Novel ACE inhibitors derived from soybean proteins using in silico and in vitro studies.

The widespread application of soybean-derived peptides is currently limited due to the challenges in the identification of peptides. In the present work, in silico and in vitro analysis were applied to identify ACE inhibitory tri-peptides from soybean protein. The soybean protein was cleaved by PeptideCutter. Then, unknown tri-peptides were selected to solubility estimation and ADME prediction. Subsequently, Discovery Studio was applied to evaluate the interaction mechanism between ACE and tri-peptides. Finally, in vitro activity of theoretical ACE inhibitory tri-peptides was verified by RP-HPLC method. As a result, DMG was selected as a potent ACE inhibitory peptide. Cell experiment showed that DMG had no cytotoxic effects on HEK-293 cells. And molecular docking results indicated that DMG contacted well with ACE's active sites (Gln281, His353, Ala354, Glu384, Lys511, His513, and Tyr520).

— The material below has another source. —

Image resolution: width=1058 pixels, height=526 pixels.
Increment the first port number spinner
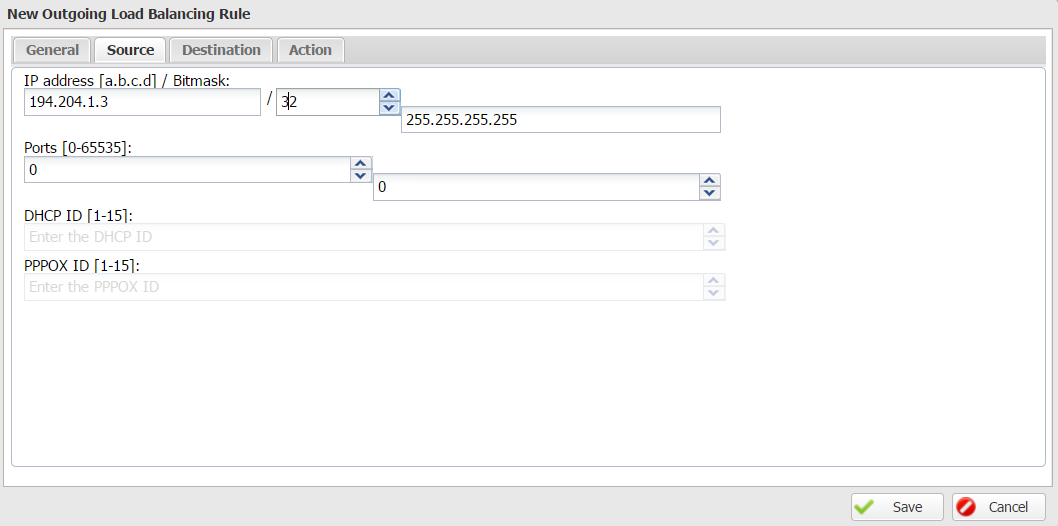[x=361, y=163]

Furthermore, DMG could exert potent activity against ACE, with IC50 value of 3.95 ± 0.11 mM. PRACTICAL APPLICATIONS: Present research showed soybean is a potential protein resource to obtain ACE inhibitory peptides. Simultaneously, virtual screening method is a feasible way to substitute for classical method in emerging nutritional fields. What's more, present study provides a theoretical basis for industrial research on foodstuff for ACE inhibitory peptides without side effects.